Excluding food inflation from the Reserve Bank of India’s (RBI’s) inflation-targeting framework, an idea the Economic Survey has floated, has not found favour with most economists and central-bank watchers.
Calling for a re-examination of the framework, the Survey said when food prices rose, inflation targets came under threat, prompting the central bank to appeal to the government to bring down prices of food products. This, in turn, prevents farmers from benefiting from the rise in prices.
One of the reasons for adopting the consumer price index as the RBI’s target is that it is easy to communicate to the people.
“It is the food prices that matter the most. Governments have fallen due to high onion prices,” said a central-bank watcher.
A committee headed by former RBI governor Urjit Patel (he was deputy governor then) had recommended the CPI to be the RBI’s target.
In May 2016, the RBI Act, 1934, was amended to provide a statutory basis for implementing the flexible inflation-targeting framework. On March 31, 2021, the central government retained the inflation target and the tolerance band for the next five-year period — April 1, 2021, to March 31, 2026. The RBI’s retail inflation target is 4 per cent, with a variation of 2 per cent on either side.
“The core-CPI basket (ex-food and energy) is linked to items whose prices are driven by supply-side dynamics or global factors, such as gold. Removing all of these to come to the basket of items whose prices purely reflect domestic demand conditions will shrink the index relative to items that are purchased by consumers,” said Aditi Nayar, chief economist, ICRA. “The transmission of a sustained rise in food prices into rentals and other components of the core inflation can’t be ruled out,” Nayar added.
The food inflation rate has remained high for some time and the central bank has said elevated food prices have made the “last mile of disinflation” slow.
A recent RBI report said the argument that food price shocks were transitory did not seem to be borne out by the experience over the past one year, and said it was too long a period for a shock to be termed transitory.
Economists have also countered the argument that food price shocks are supply-side issues, on which the monetary policy tools have a limited impact.

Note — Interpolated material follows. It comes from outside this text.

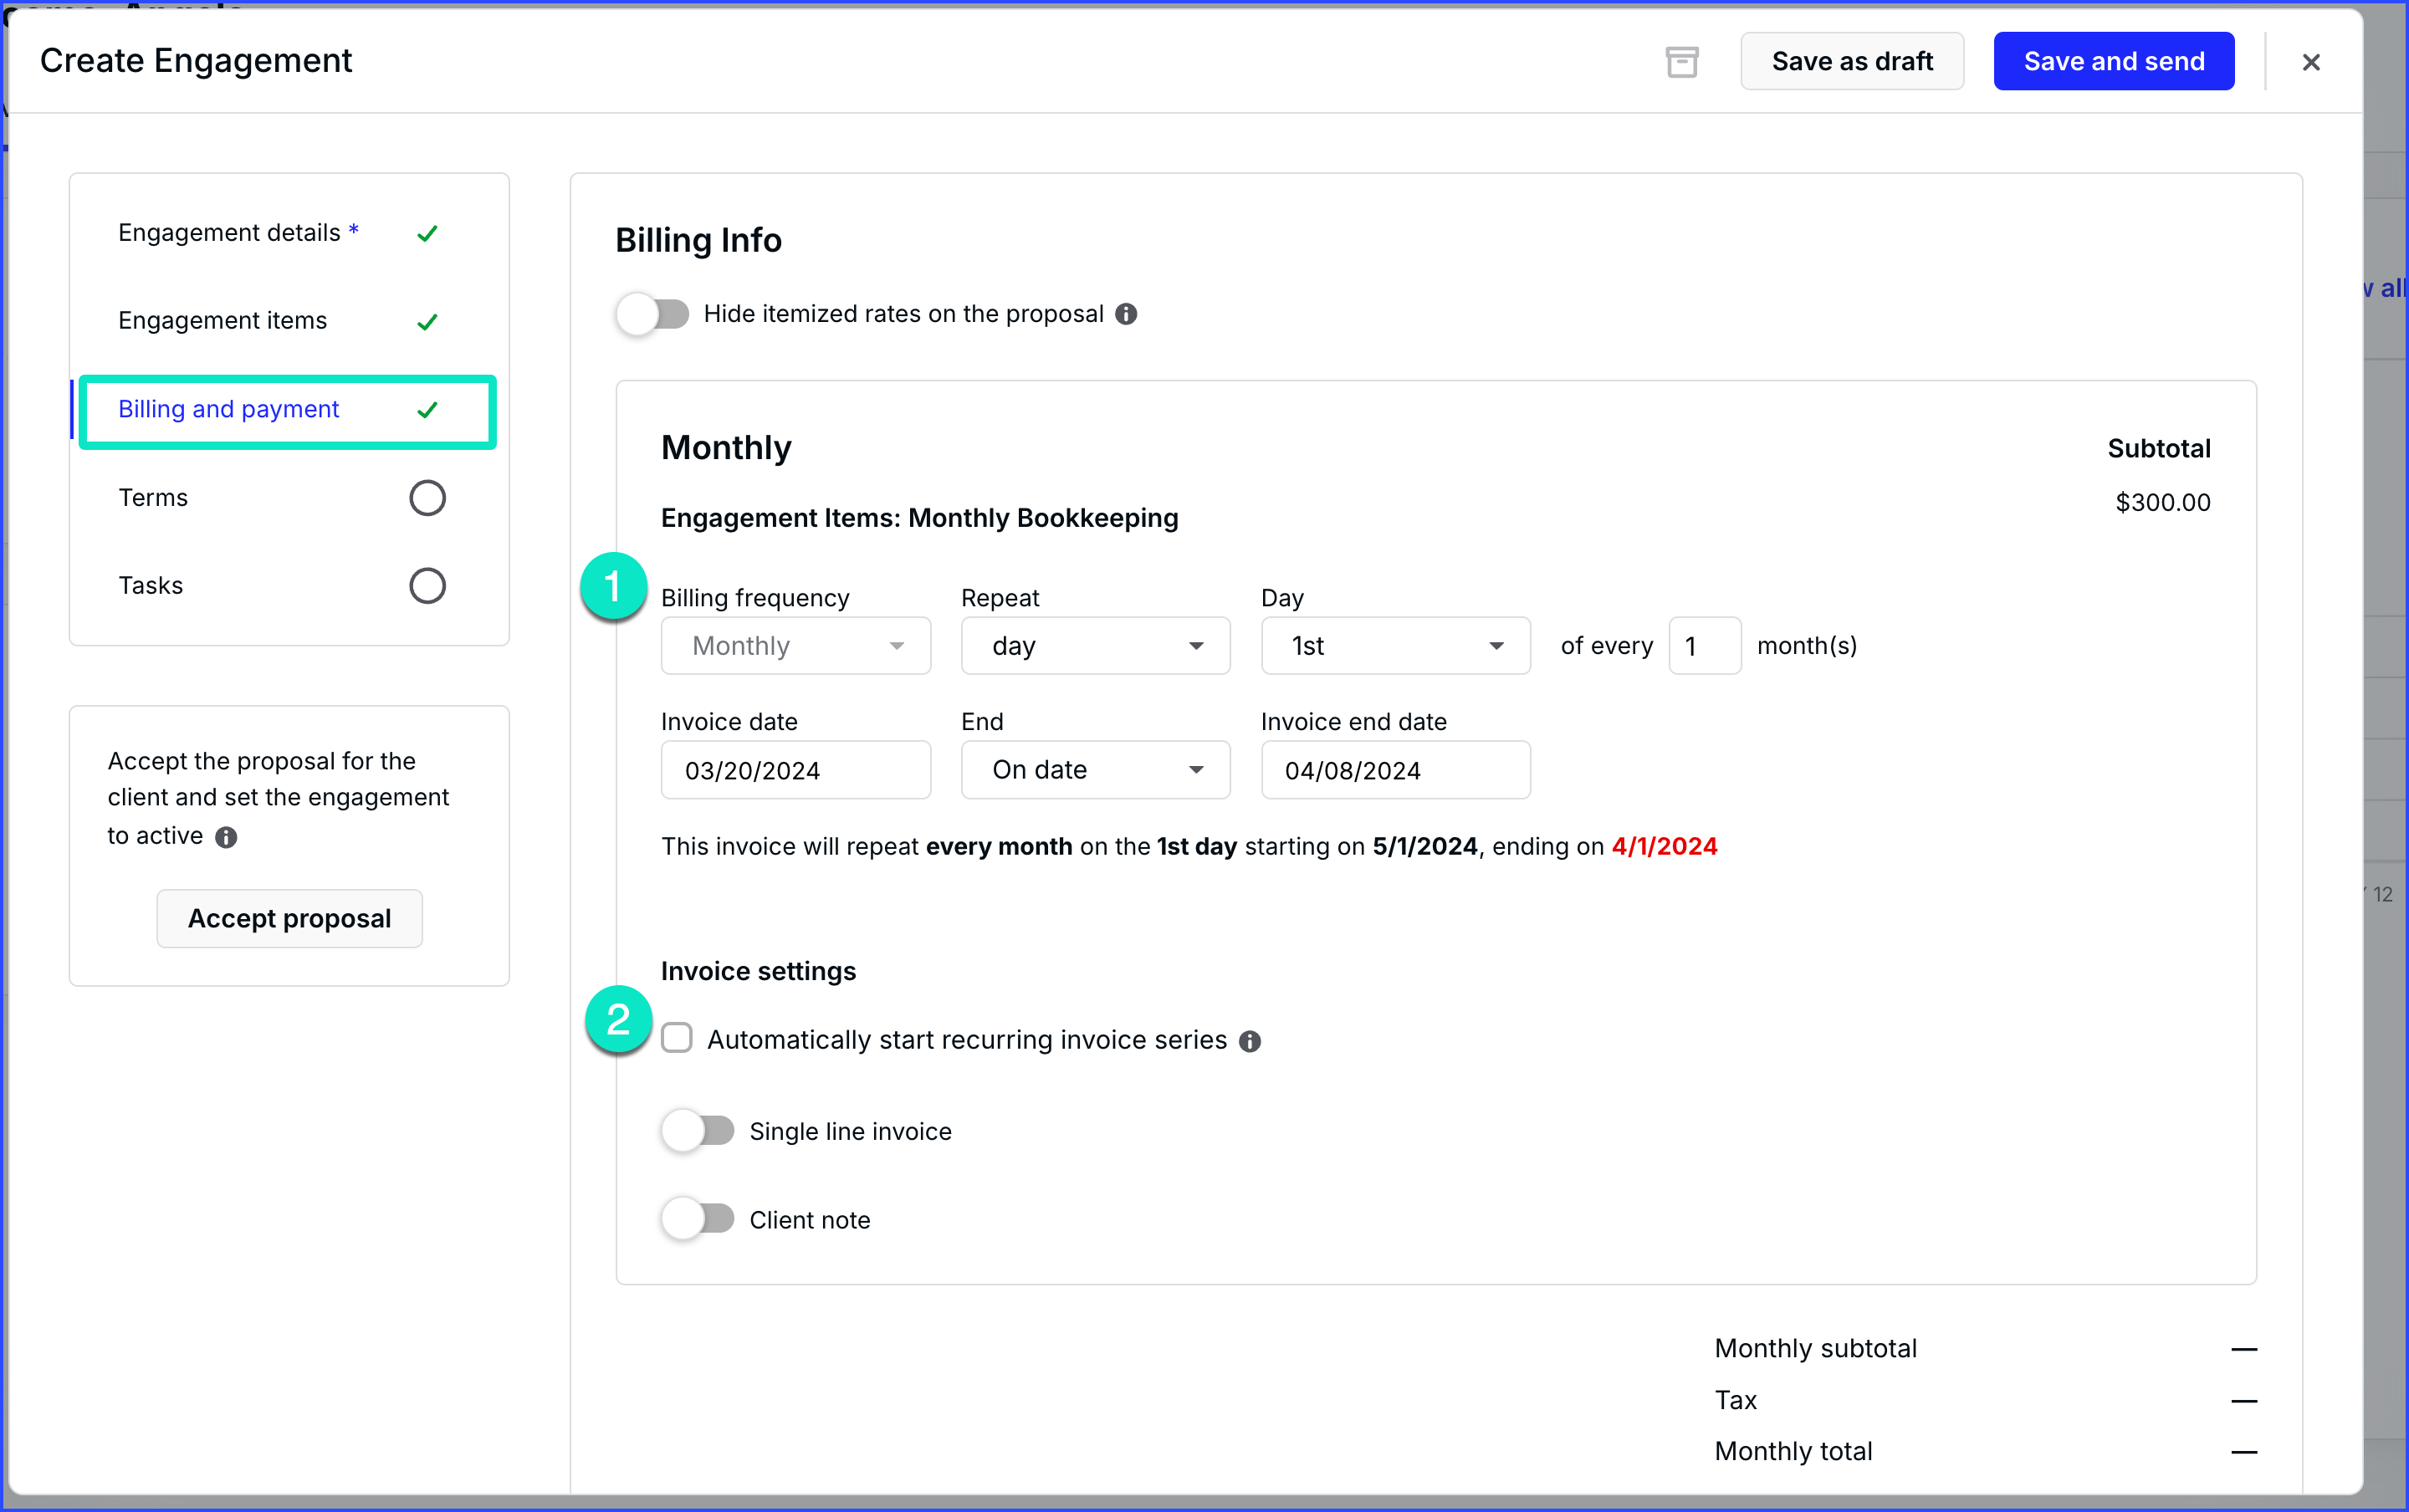Screen dimensions: 2409x1512
Task: Click the checkmark next to Engagement items
Action: coord(428,321)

“While immediate price effects are due to supply shocks, demand has been building over time, which contributes to price rise. As people move to higher-value goods like coarse cereals, there is a demand-side issue,” said Madan Sabnavis, chief economist, Bank of Baroda.
No central bank targets core inflation and “hence doing so will be odd”, said Sabnavis.
Most central banks except the United States Fed target headline inflation. The Federal Open Market Committee (FOMC) judges that an inflation rate of 2 per cent over the longer run, as measured by the annual change in the price index for personal consumption expenditures, is most consistent with the Fed’s mandate for maximum employment and price stability.
“By targeting inflation without food, the central bank may well be targeting an inflation index that does not impact inflation expectations -- an important indicator that monetary policy is actually trying to target when reacting to more supply induced price pressures. Inflation expectations, or perceived inflation by households, has the potential to fuel headline inflation, reducing the effectiveness of a non-food inflation targeting monetary policy system,” wrote economists at Barclays while suggesting a lower weighting of food in the CPI index, which would mean that while targeting headline inflation, the RBI is not effectively targeting only food prices.
The rise in prices of food items like cereals and pulses -- in double digits or close to double digits for more than a year -- has brought supply side management issues to the fore.
“Supply-chain management is critical but hard, given the paucity in storage of various crops. Also disposing of the stuff becomes difficult when stocks are plentiful,” Sabnavis said.